The colour image segmentation approach used here is multidimensional histogram threshholding: the histogram thresholding in combination of the two colour spaces RGB and HSV, which are appropriate colour spaces for images recorded by the high-throughput phenotyping platform.

Colour space

Based on the high correlation among the three primary colours red (R), green (G) and blue (B) colour image segmentation poses a challenge. If the brightness of the image changes due to changing or instable light conditions, all three colour components change accordingly. Hence we decided to use additionally the HSV colour space which is more intuitive to human perception. It separates colour information from brightness information. The human vision system can distinguish different basic colours (H, hue) easily, whereas the change of brightness (V, value) or purity of colour (S, saturation) does not imply the recognition of different colours [7].

By using nonlinear transformation the HSV colour space can be derived from RGB colour space. This means a linear change in H, S and V does not result in a linear change of RGB parameters. Therefore a slight change of input R, G, and B values can cause a large jump in the transformed H, S, and V values. Due to nonlinear transformation Hue has a non removable singularity and is numerically unstable at low saturation. If the intensity of the colour is close to white or black, Hue and Saturation play little role in distinguishing colours [7]. The HSV colour space alone is not sufficient for the segmentation of images recorded by the LemnaTec facility. Using a combination of RGB and HSV colour space results in a strong correlation of the calculated parameters obtained by HTPheno with the manually measured values (see section Validation).

Segmentation method

The irregular morphology of plants (here barley, Hordeum vulgare) restricts the development of a simple model which is at least necessary for the physics based segmentation approach. Images from the high-throughput phenotyping platform often have non-uniform illumination with the consequence of colour similarity between objects (such as carrier, conveyor belt, cages, sticks and shadows of them) and inhomogeneity within one object. Hence tests with an automatic segmentation method, the ImageJ plugin multi otsu threshold [8], an implementation of the otsu threshold algorithm to find up to 5 optimal threshold level (multilevel) of an image [9], does not deliver the required thresholds.

The best choice under these preconditions is to use a pixel based segmentation approach called multidimensional histogram thresholding (MHT). It utilises gray values of pixels without considering the neighbourhood. An image consists of areas in different gray level ranges. These areas can be separated in the histogram of the image by means of thresholds. Applied to colour images this approach operates in each colour channel histogram. An object is thus defined by a minimal and a maximal threshold for every channel of the RGB colour space and HSV colour space. To easily determine the thresholds for the object segmentation the function HTPcalib was developed. Images recorded by the high-throughput phenotyping platform contain beside the plant other objects. The user defines these objects by assigning them the correct colours in the image.

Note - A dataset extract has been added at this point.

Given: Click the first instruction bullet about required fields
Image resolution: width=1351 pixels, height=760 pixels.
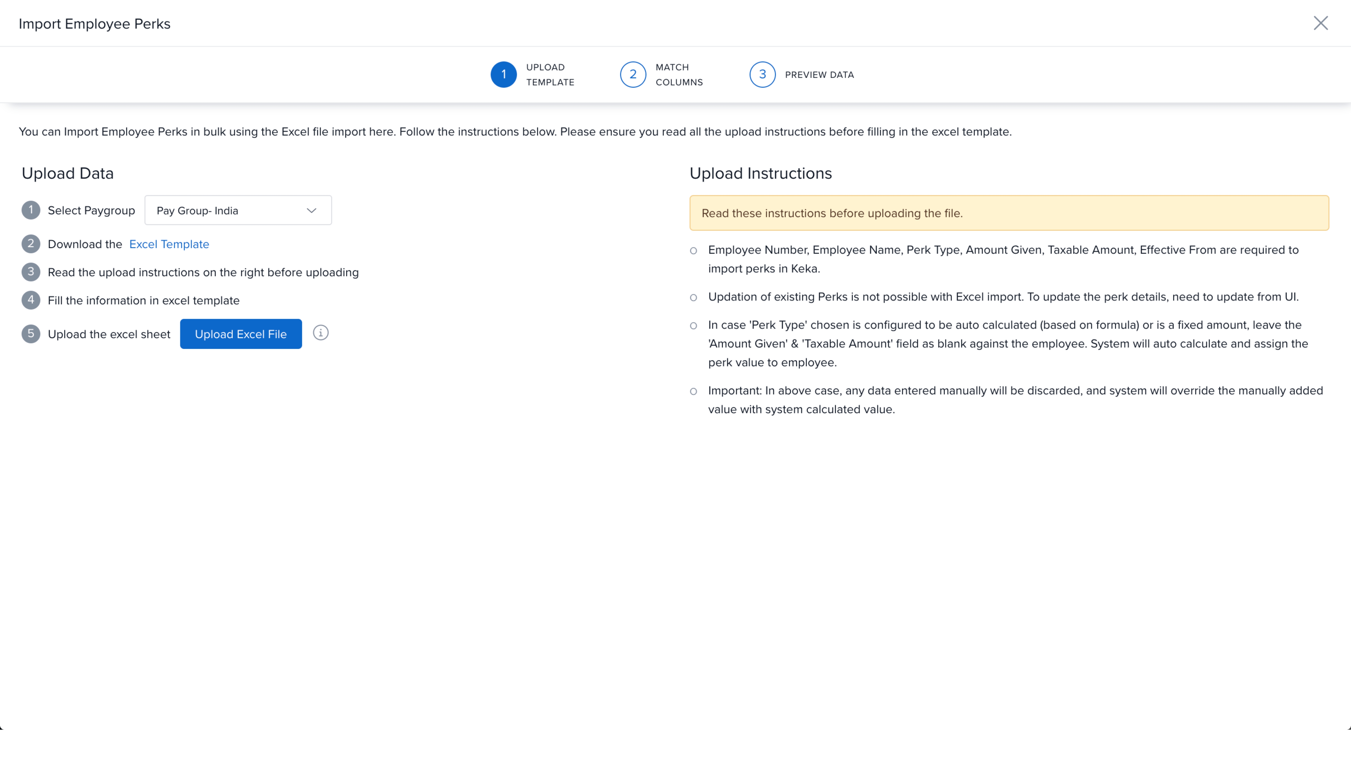Looking at the screenshot, I should [1003, 259].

Some objects have a colour similar to the plant. Using this segmentation approach they would be segmented as plant as well. Therefore segmentation takes place in user-defined regions for top view images and side view images. A known object can only be situated within its defined region. Hence a set of regions can be defined. Here five regions are defined for top view images (region of soil, carrier, cages, sticks, and conveyor belt) and three regions are defined for side view images (region of carrier, cages, and sticks) since the cameras are installed in a fixed position (see Figure 3B, H). Once defined, regions grow and shrink automatically dependent on a user-defined scaling factor which depends on camera settings. Also a factor to translate pixel size into millimeter is set in HTPcalib.

After completing the calibration the automatic image processing for top view images and side view images can be applied.

Image processing

HTPheno retrieves single or series of images from the local file system and analyses automatically these images. Each processing step is visualised by an image (see Figure 3) first the original image is loaded (see Figure 3A, G), then the defined regions of the image are added (see Figure 3B, H) and after applying the object segmentation (MHT) a colour-coded image is shown (see Figure 3C, I).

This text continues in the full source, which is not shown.